Aufgabenstellung: Übersetze bitte diesen Satz aus der Spielbesprechung unten ins Englische: „Dabei übernimmt ein Spieler ganz klassisch die Rolle des bösen Overlords, der als Einziger Einblick in das Questbuch bekommt, das Szenario aufbaut, der alle Monster steuert und versucht, die Helden zu besiegen.“

Angezeigter Text:
---+---
Die Reise ins Dunkel


Cover
Gesamt ++++-
Anspruch
Aufmachung
Glück
Preis - Leistungs - Verhältnis
Spannung
Spielregel
Strategie


Mal Hand hoch - wer kennt noch jene alten Brettspiele der Marke "HeroQuest" oder "Das Schwarze Auge"? Titel, in denen mehrere Spieler als Helden durch finstere Gewölbe ziehen, Monster bekämpfen und Schätze sammeln, während ein weiterer Spieler die Rolle des Bösen übernimmt und sie daran zu hindern sucht. Diese "Dungeon Crawling Games" genannten Spiele versuchten, das Prinzip der "Pen & Paper"-Rollenspiele der Marke AD&D auf die klassischen Brettspiele zu übertragen, dabei Fantasy-Flair und anschauliche Materialien zu kombinieren und sich auf die grundlegenden Mechanismen des Sammelns und Kämpfens zu konzentrieren, ohne das Rollenspielelement völlig außen vor zu lassen. Anfang der 90er-Jahre waren diese Spiele recht populär, jetzt erleben sie eine kleine Renaissance mit Titeln wie "Dungeons & Dragons", "Doom" oder eben "Descent".

Wer bereits "Doom - Das Brettspiel" aus dem Hause Fantasy Flight Games besitzt, braucht kein Auge mehr auf "Descent - Die Reise ins Dunkel" zu werfen, das Spiel verwendet fast die gleichen Regeln und wurde nur auf das Fantasy-Szenario angepasst. Gespielt wird in einer Runde eins von zehn Szenarios aus dem beiliegenden Questbuch, jedes mit seiner eigenen Story und seinem eigenen Ziel. Dabei übernimmt ein Spieler ganz klassisch die Rolle des bösen Overlords, der als Einziger Einblick in das Questbuch bekommt, das Szenario aufbaut, der alle Monster steuert und versucht, die Helden zu besiegen. Bis zu vier weitere Spieler übernehmen jeweils einen von insgesamt 20 Helden, die alle verschiedene Eigenschaften, Stärken und Schwächen haben, etwa in Nahkampf, Fernkampf und Magie.
---+---
Gegebene Angaben:
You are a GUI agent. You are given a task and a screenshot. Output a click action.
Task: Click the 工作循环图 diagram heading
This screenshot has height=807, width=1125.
---+---
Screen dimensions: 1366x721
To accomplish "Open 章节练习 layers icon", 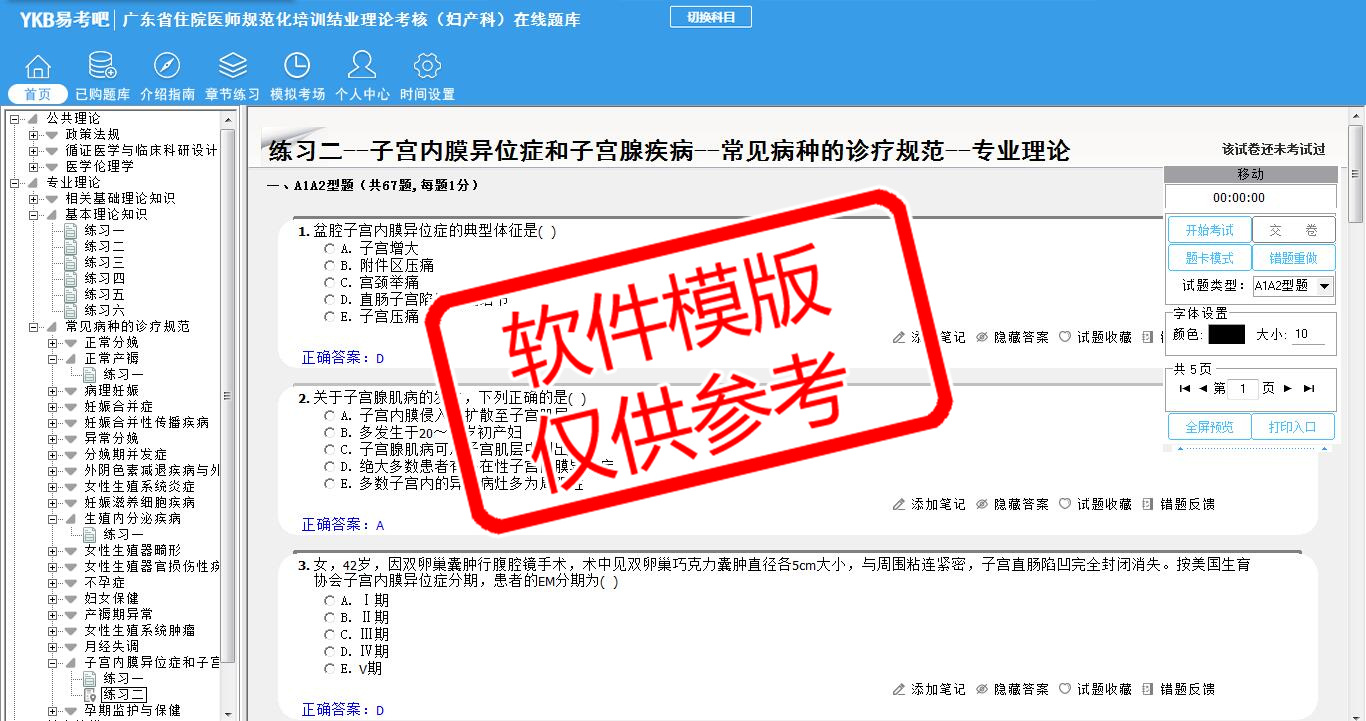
---+---
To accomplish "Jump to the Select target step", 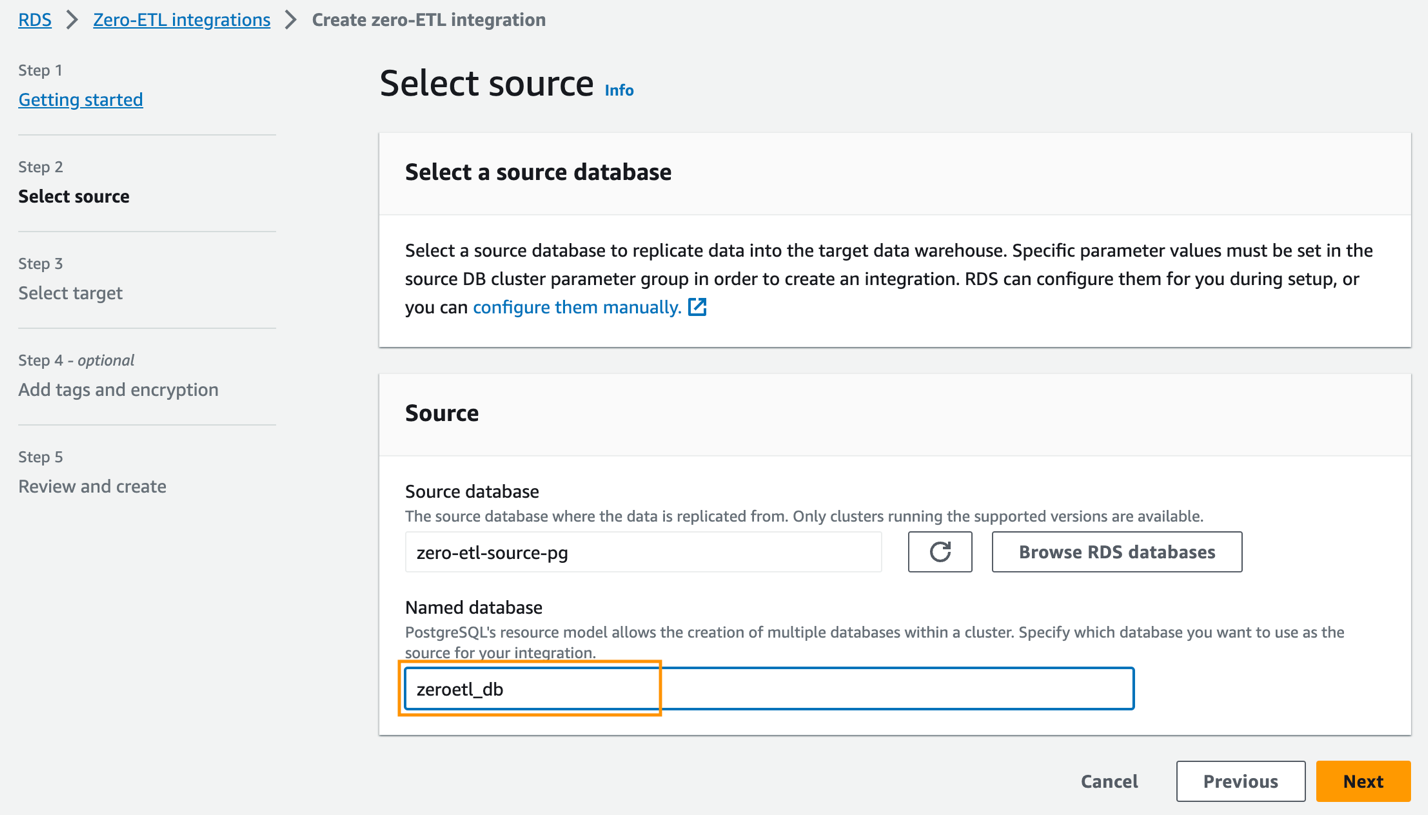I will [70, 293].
---+---
Bearbeitete Aufgabe: In this, one player takes on the classic role of the evil Overlord, who is the only one to get a look at the quest book, sets up the scenario, controls all the monsters and tries to defeat the heroes.